TO DO: Exactly the lines from the line containing "The width and height of the screenshot is (483, 322)." through the last line of the entries below should appear in the answer, reproduced verbatim.
===== DATA TO USE =====
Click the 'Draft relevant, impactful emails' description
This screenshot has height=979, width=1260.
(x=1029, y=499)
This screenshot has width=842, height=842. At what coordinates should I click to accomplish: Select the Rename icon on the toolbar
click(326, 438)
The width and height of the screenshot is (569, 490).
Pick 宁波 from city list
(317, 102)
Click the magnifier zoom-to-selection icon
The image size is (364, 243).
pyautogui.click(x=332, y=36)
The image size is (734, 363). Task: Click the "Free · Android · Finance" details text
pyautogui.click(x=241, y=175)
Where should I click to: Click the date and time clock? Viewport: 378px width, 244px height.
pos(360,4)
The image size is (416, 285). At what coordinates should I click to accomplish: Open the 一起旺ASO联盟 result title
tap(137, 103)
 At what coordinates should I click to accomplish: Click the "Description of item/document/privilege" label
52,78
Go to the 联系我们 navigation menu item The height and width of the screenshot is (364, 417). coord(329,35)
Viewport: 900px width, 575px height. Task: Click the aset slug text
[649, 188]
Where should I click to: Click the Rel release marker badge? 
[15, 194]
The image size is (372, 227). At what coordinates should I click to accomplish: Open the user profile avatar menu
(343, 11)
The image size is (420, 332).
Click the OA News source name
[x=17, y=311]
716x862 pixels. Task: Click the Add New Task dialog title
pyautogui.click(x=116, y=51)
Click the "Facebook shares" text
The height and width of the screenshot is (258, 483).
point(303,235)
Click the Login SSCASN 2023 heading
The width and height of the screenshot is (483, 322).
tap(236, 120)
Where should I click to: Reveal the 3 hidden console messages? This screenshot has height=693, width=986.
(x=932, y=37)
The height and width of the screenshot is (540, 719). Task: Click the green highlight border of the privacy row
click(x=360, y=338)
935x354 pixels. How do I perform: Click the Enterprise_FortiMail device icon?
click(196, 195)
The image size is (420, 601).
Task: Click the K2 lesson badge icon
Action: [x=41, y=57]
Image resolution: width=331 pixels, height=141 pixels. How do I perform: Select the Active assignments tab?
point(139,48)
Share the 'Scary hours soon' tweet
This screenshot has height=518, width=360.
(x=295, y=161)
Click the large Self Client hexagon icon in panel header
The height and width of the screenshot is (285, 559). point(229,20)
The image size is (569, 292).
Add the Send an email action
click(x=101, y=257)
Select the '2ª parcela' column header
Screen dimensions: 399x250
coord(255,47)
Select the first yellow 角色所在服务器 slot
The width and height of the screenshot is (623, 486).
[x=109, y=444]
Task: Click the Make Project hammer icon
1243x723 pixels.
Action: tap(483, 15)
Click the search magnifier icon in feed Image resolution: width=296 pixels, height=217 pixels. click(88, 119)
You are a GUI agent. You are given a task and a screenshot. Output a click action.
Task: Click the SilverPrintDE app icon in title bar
=====
ANSWER:
The width and height of the screenshot is (483, 322).
tap(236, 120)
Where should I click to: Reveal the 3 hidden console messages? This screenshot has height=693, width=986.
(x=932, y=37)
The height and width of the screenshot is (540, 719). Task: Click the green highlight border of the privacy row
click(x=360, y=338)
935x354 pixels. How do I perform: Click the Enterprise_FortiMail device icon?
click(196, 195)
The image size is (420, 601).
Task: Click the K2 lesson badge icon
Action: [x=41, y=57]
Image resolution: width=331 pixels, height=141 pixels. How do I perform: Select the Active assignments tab?
point(139,48)
Share the 'Scary hours soon' tweet
This screenshot has height=518, width=360.
(x=295, y=161)
Click the large Self Client hexagon icon in panel header
The height and width of the screenshot is (285, 559). point(229,20)
The image size is (569, 292).
Add the Send an email action
click(x=101, y=257)
Select the '2ª parcela' column header
Screen dimensions: 399x250
coord(255,47)
Select the first yellow 角色所在服务器 slot
The width and height of the screenshot is (623, 486).
[x=109, y=444]
Task: Click the Make Project hammer icon
1243x723 pixels.
Action: tap(483, 15)
Click the search magnifier icon in feed Image resolution: width=296 pixels, height=217 pixels. click(88, 119)
You are a GUI agent. You are given a task and a screenshot. Output a click action.
Task: Click the SilverPrintDE app icon in title bar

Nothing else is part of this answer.